You're not going to get far especially since you likely dont have the key that went with the drive either The ps3 encrypts its hdd with an eid rootkey, and if a new drive is married to the system it replaces it. if the drive is formatted by windows, youre not going to have luck getting that back since youd also need the eid rootkey, and since you cant boot that drive to get it you're pretty screwed the only thing you can do is hope someone stops by and shares a solution to recovering whatever data is on the drive I say this optimistically knowing how unlikely this is. No EID Rootkey, no decryption, no encrypted drive, no way to restore what was encrypted.
Does it change any hopes if a CFW is available on the same PS3? Does the key get randomly changed per drive? If not, could I dd a certain bs range from a newly installed hdd? Anyway to check if the key is still on it, if the partition table is restored? It was just a quick format afterall, which I think is just a new table only. Just brainstorming some ideas.
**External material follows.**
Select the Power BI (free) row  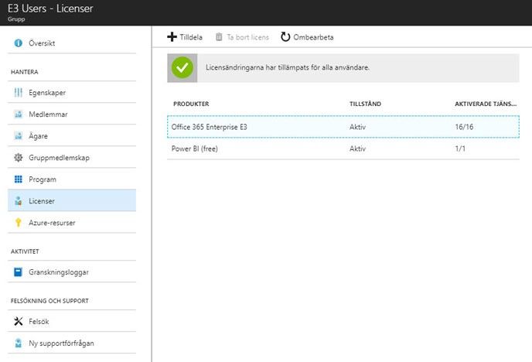[x=343, y=149]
Yeah the key changes at the same time, you format a new hdd in the ps3. And without a hdd inserted, its not gonna boot up to the xmb If you somehow, can get the drive too the state it was before the quick format, you could swap it back in, and dump the eid rootkey. Without the partition table, 99.99% sure that ps3 data is gone.
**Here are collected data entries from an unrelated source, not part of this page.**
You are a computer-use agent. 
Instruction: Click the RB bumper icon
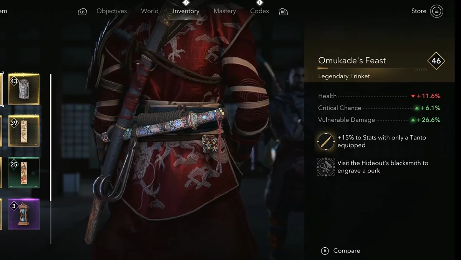click(x=283, y=12)
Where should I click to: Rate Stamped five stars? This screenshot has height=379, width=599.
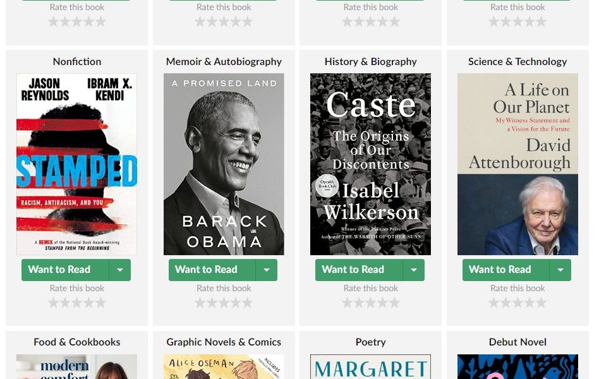pyautogui.click(x=101, y=303)
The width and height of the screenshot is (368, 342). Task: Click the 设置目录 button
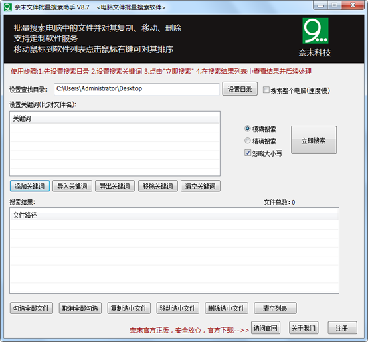[x=240, y=89]
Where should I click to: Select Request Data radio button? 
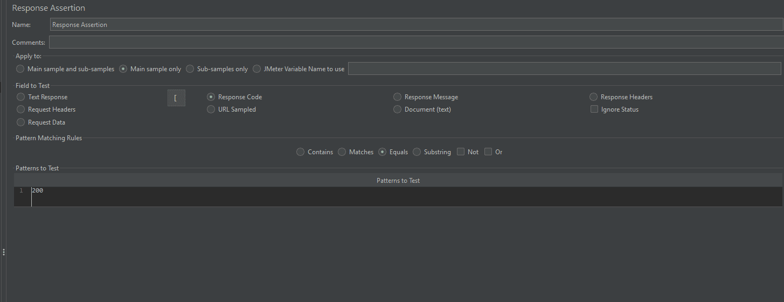[x=21, y=122]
Here's more or less a condensed way of how this works in order of how bad it is. PS3 and HDD are "married". They cannot be separated. They have a unique decryption key pairing for the drive so nobody else's key will work on yours If you remove the HDD, it will not boot (cant find storage. Makes sense) If you put it back in, it will be fine (basically, just removal for cleaning or something) If you put a different HDD in, it will ask to format it (which marries this new drive and generates a new key for that drive) It is at this point that if you said "yes" to formatting, the data is gone without having the old key. If you said no, you're fine still If you format (marry) this drive, it will toss the old key and replace it with a new one If this happens the old drive will no longer be accessible even if you plug it back in unless you have the old key If the hdd is damaged (like some part got corrupted), it will tell you so and attempt to repair, but whether it will repair it successfully I cant honestly say If you quick format it to NTFS (or anything else really), you overwrite the encrypted aspect of it, so unless you can restore this to its original state you will never get the data off it. You might be able to get some if you had the EID Rootkey, but again, the only way to get it is while the drive is in there and being used.
All good info. It's more of a challenge to recover some lost game saves, rather than a crisis. I dabble with things like this and wondered if it was in reach. Either way, good comments to learn from. Thanks all!